Stored data

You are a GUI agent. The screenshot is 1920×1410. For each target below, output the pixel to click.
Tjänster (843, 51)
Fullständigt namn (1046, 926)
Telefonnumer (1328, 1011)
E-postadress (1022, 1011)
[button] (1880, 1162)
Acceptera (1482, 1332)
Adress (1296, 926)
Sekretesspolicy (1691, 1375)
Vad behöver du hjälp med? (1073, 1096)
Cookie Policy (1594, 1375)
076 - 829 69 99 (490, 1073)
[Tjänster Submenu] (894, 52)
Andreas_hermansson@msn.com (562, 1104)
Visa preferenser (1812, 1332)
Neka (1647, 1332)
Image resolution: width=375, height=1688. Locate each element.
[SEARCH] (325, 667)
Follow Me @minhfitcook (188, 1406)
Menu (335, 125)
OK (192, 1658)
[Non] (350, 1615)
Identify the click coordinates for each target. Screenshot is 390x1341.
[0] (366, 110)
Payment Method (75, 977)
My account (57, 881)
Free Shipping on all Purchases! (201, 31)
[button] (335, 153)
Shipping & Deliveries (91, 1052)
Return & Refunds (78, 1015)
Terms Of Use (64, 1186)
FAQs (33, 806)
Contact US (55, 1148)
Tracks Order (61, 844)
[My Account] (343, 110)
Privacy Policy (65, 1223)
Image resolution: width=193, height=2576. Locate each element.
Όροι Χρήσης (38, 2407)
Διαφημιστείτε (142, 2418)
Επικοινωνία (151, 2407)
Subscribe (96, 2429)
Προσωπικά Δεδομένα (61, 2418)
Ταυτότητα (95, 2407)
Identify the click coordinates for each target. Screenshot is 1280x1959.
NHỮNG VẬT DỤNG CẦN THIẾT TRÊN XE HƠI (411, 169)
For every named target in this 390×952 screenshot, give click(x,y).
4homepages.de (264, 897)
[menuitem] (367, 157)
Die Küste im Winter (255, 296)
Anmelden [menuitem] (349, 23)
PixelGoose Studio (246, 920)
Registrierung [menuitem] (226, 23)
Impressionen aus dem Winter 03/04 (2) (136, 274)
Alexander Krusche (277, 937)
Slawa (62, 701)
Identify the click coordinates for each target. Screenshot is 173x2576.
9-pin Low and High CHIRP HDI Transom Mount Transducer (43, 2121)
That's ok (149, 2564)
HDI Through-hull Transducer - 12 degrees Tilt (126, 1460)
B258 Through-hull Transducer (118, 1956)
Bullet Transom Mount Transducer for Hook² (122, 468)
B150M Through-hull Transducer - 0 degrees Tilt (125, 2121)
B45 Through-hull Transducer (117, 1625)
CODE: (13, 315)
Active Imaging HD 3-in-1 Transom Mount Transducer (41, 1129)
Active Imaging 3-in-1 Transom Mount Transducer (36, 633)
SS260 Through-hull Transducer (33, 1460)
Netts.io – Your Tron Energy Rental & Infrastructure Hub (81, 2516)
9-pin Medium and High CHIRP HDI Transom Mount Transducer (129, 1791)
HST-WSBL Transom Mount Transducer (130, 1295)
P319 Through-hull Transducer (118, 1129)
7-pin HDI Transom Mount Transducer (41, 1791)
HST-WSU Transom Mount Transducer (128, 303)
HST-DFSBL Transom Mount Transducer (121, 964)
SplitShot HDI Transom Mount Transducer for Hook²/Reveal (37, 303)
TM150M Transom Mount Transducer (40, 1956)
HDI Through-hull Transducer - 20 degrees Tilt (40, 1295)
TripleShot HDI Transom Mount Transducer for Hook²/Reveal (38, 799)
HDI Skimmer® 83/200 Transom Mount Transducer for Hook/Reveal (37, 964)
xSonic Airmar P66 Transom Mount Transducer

AIM OF THE TASK:
Only lines holding the string "CHIRP" are wanted; gather each one from the entries above.

SOLUTION TO THIS PROBLEM:
9-pin Low and High CHIRP HDI Transom Mount Transducer (43, 2121)
9-pin Medium and High CHIRP HDI Transom Mount Transducer (129, 1791)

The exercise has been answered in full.